Mogens Jørgensen, How It All Began. The Story of Carl Jacobsen’s Egyptian Collection 1884-1925, edited by Anne Marie Nielsen, English Translation by Neil Martin Stanford.
174 pages, profusely illustrated. Paperback with flaps.

“Bigger, but not as good as mine”. Thus Carl Jacobsen pronounced judgment when standing before a statue of the goddess Neith in Cairo Museum in 1909. Boasting, or just stating a fact – this observation from the head of Carlsberg Breweries’s travel diary epitomises in many ways the level of his collecting activity. Quality was of crucial importance and – combined with his wealth – a drive, which enabled him, in record time to create a collection of Egyptian art of outstanding quality at the Ny Carlsberg Glyptotek in Copenhagen; a collection which in 1909 was still growing, and which today is reckoned among the finest in the world.

Egyptomania

The story of how the Glyptotek’s Egyptian Collection came into being is now told in the book How It All Began: The Story of Carl Jacobsen’s Egyptian Collection, written by the museum’s egyptologist for 42 years, Mogens Jørgensen. Against the background of Carl Jacobsen’s innumerable exchanges of letters, together with an impressive body of archive material Mogens Jørgensen has clearly mapped out, how, in a race with other major collectors, and in dialogue with the Egyptian authorities, the Glyptotek managed to build up an Egyptian collection which, in breadth and substance, matched those of the great museums in other countries.

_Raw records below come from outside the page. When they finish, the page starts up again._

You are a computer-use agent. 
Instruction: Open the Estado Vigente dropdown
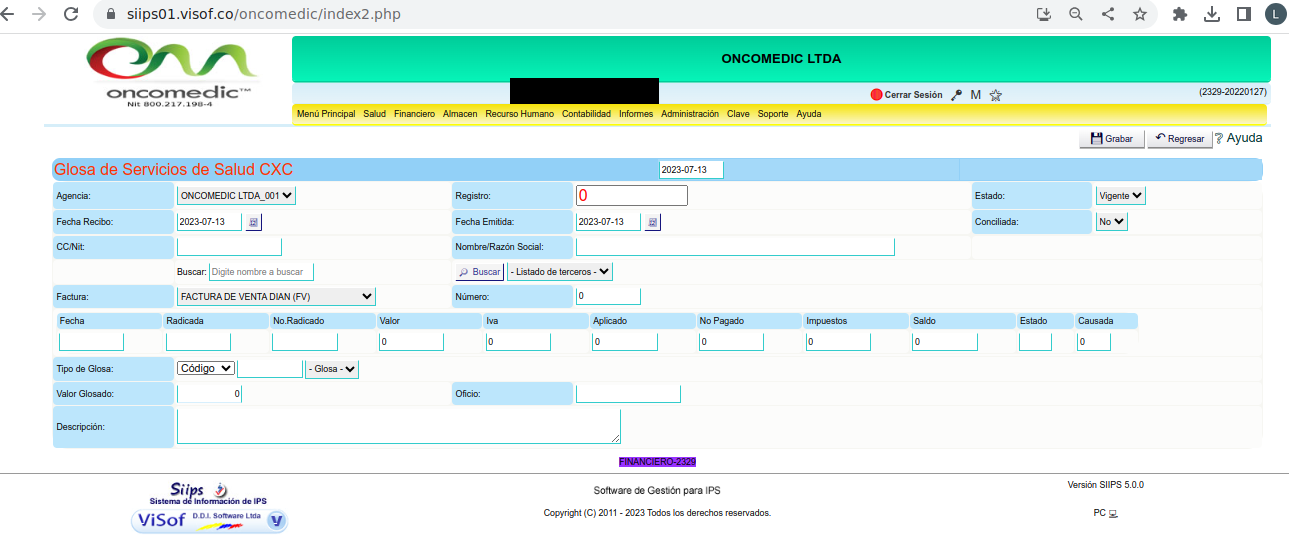click(1120, 196)
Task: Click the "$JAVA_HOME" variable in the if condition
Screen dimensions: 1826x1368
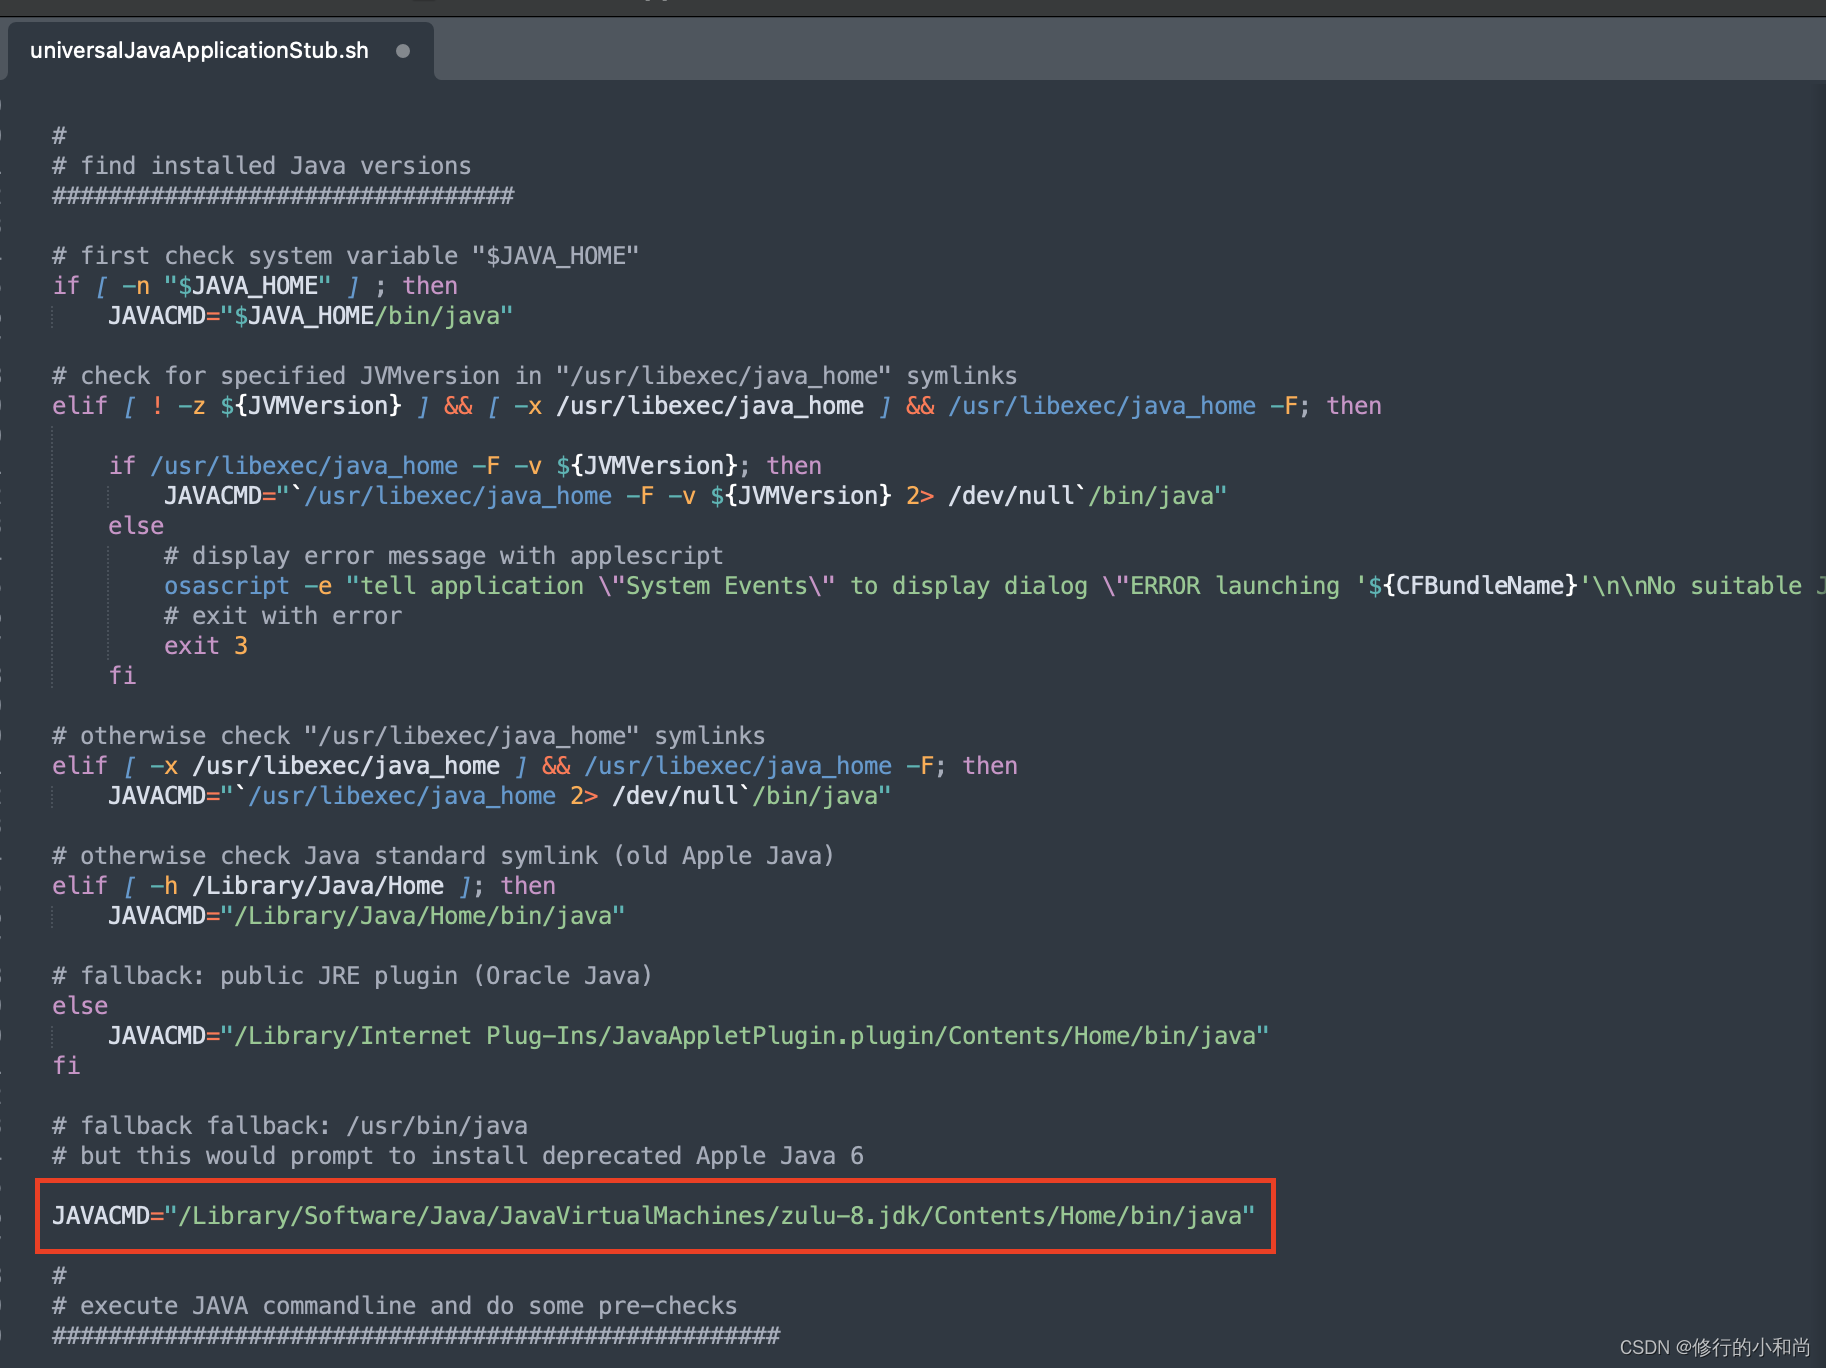Action: coord(249,285)
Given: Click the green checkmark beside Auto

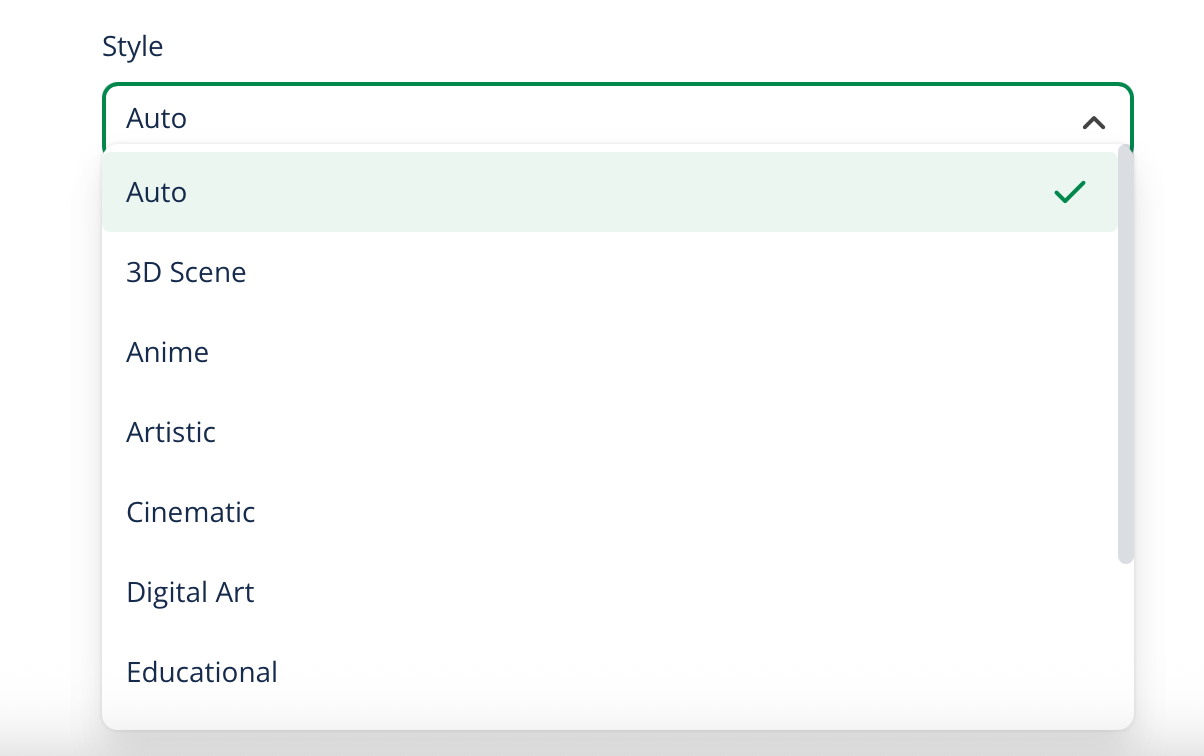Looking at the screenshot, I should point(1069,192).
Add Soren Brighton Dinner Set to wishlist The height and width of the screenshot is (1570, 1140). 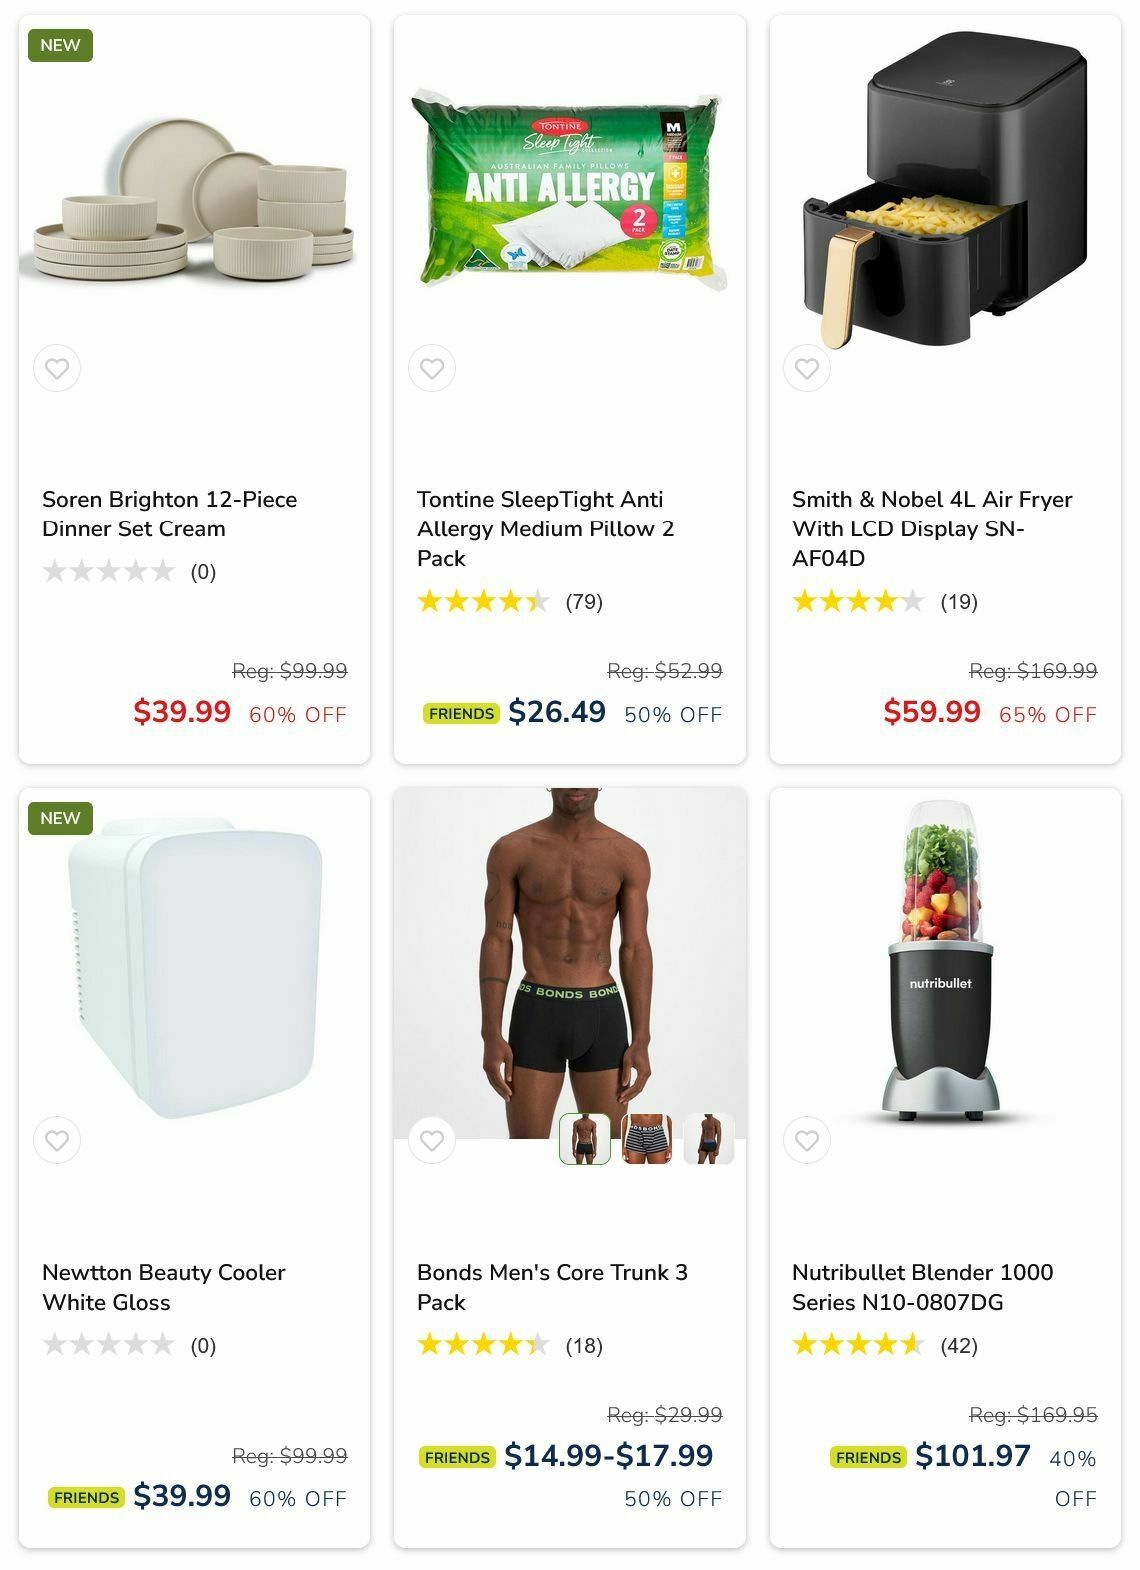tap(57, 368)
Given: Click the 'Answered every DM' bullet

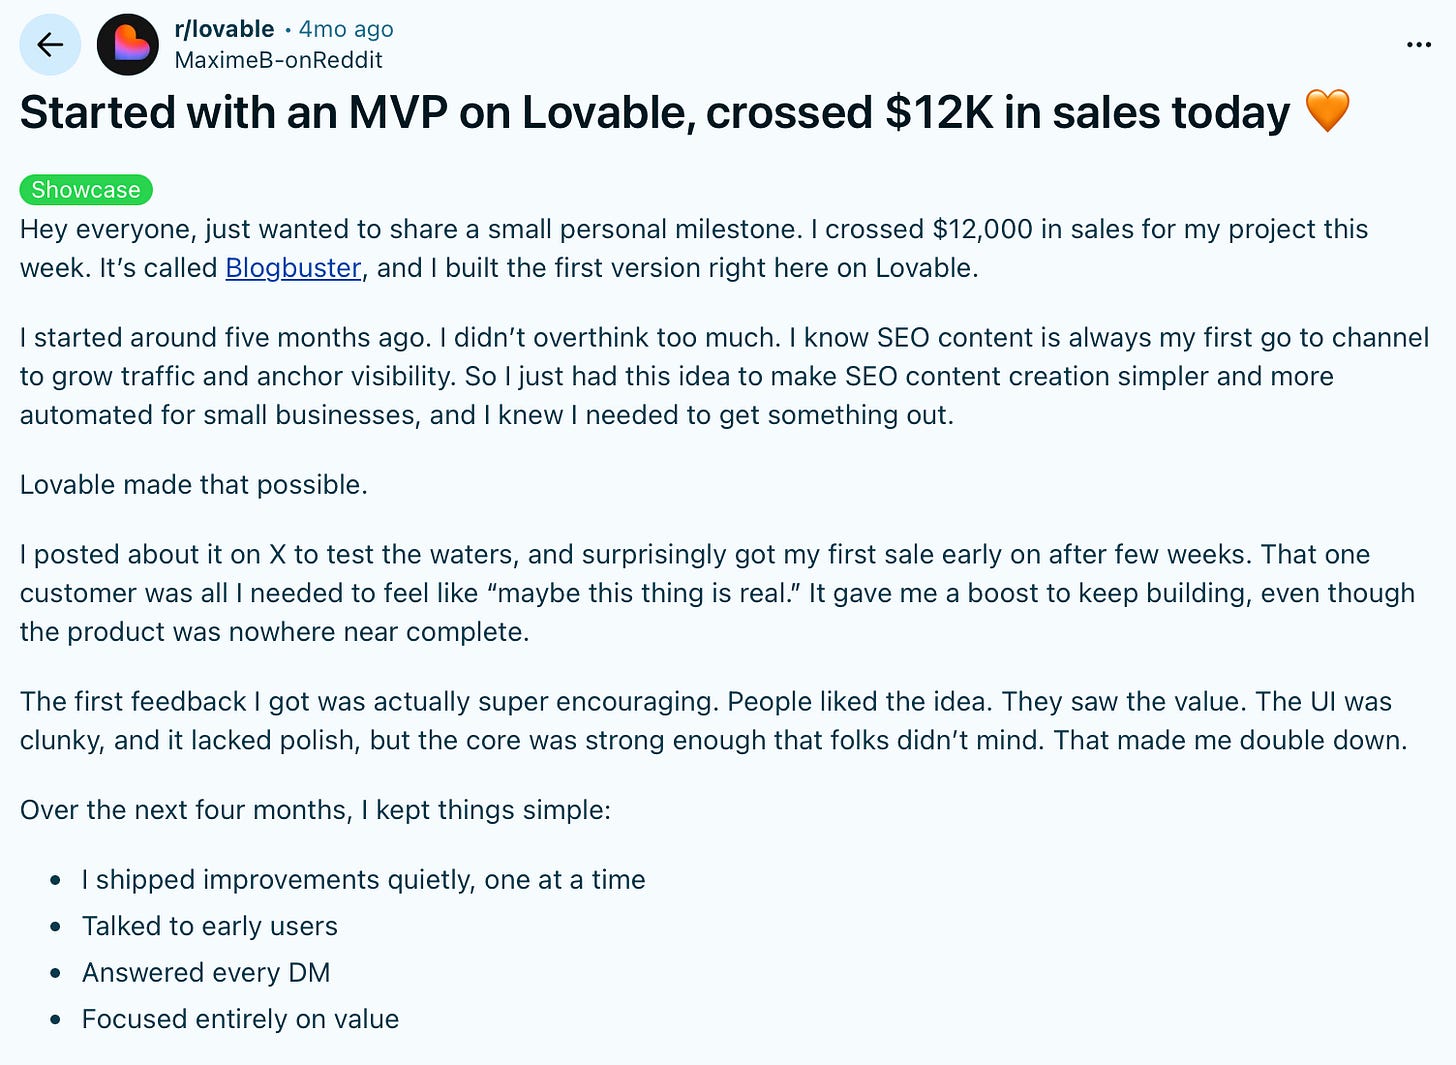Looking at the screenshot, I should tap(206, 973).
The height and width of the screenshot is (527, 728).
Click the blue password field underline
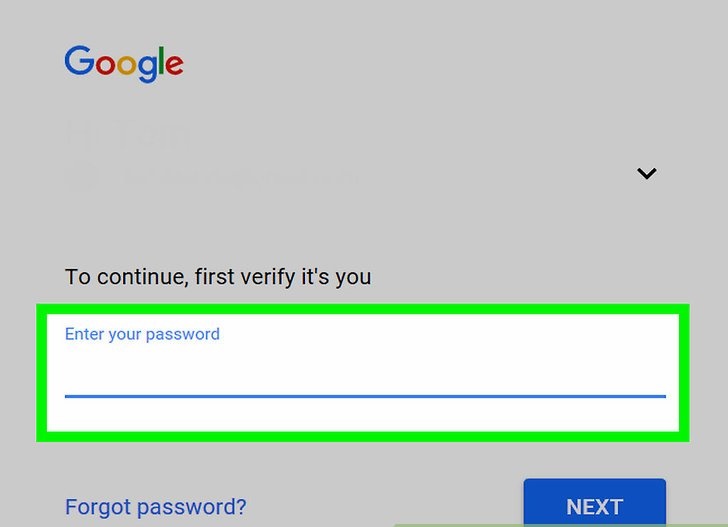tap(364, 395)
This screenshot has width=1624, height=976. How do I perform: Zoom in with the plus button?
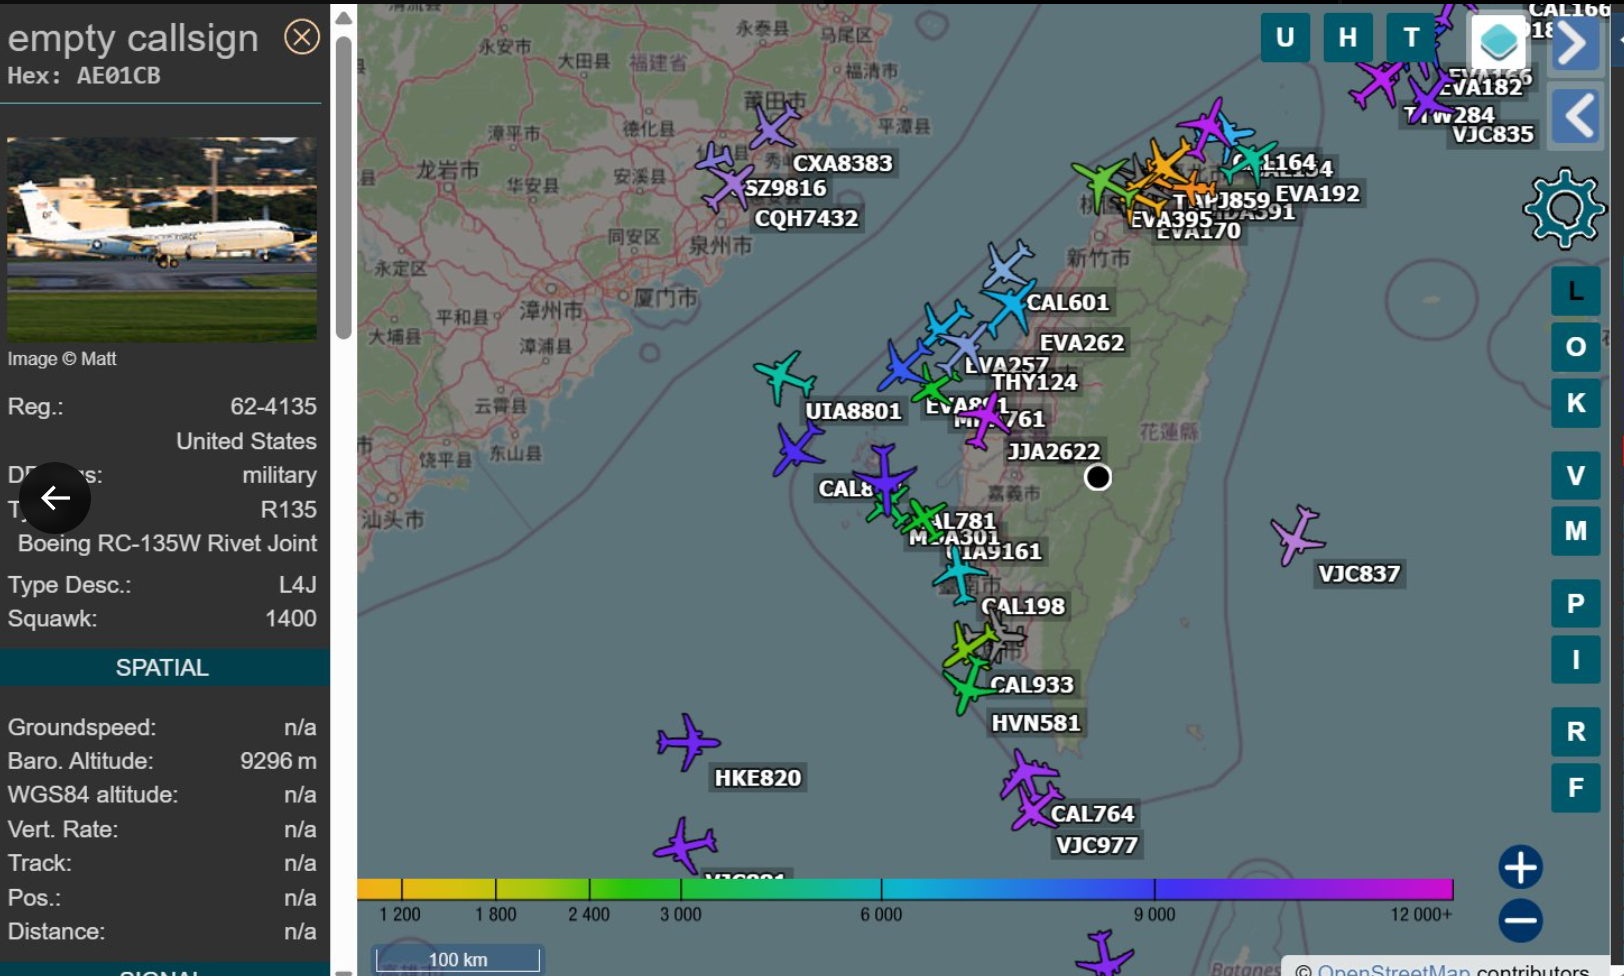pyautogui.click(x=1520, y=867)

The book also gives a rare insight into the art trade of those days with everything it involved of risks, luck and canny business practice. Last, but not least Mogens Jørgensen maps out the contours of the brewing magnate’s monumental Glyptotek-aspiration: to bring together art from across the cultures of the millennia under the same roof.

Valdemar Schmidt

But credit for the Glyptotek’s collection of Egyptian art does not belong to Carl Jacobsen alone. Early on he allied himself with Denmark’s first egyptologist, Valdemar Schmidt, who became the industrialist’s confidential emissary and buyer when it came to acquiring ancient Egyptian treasures. Focusing on the most important purchases and the correspondence between Schmidt and Jacobsen, How It All Began explains how, in the best sense, this dynamic duo complemented each other, such that both the brewer’s own, near-pharaonic predilection for magnificent, popular monuments and the egyptologist’s delight over the rare curiosities were united in one and the same collection.

The Connecting Thread

While Valdemar Schmidt was Carl Jacobsen’s leader in the field, the latter found inspiration for his vision of the museum with an art historian. How It All Began takes the reader into the mental world of Julius Lange, which came to form the foundations underpinning the brewer’s mission to draw the great line from Ancient Egypt, by way of Greco-Roman Antiquity to the art of his own era.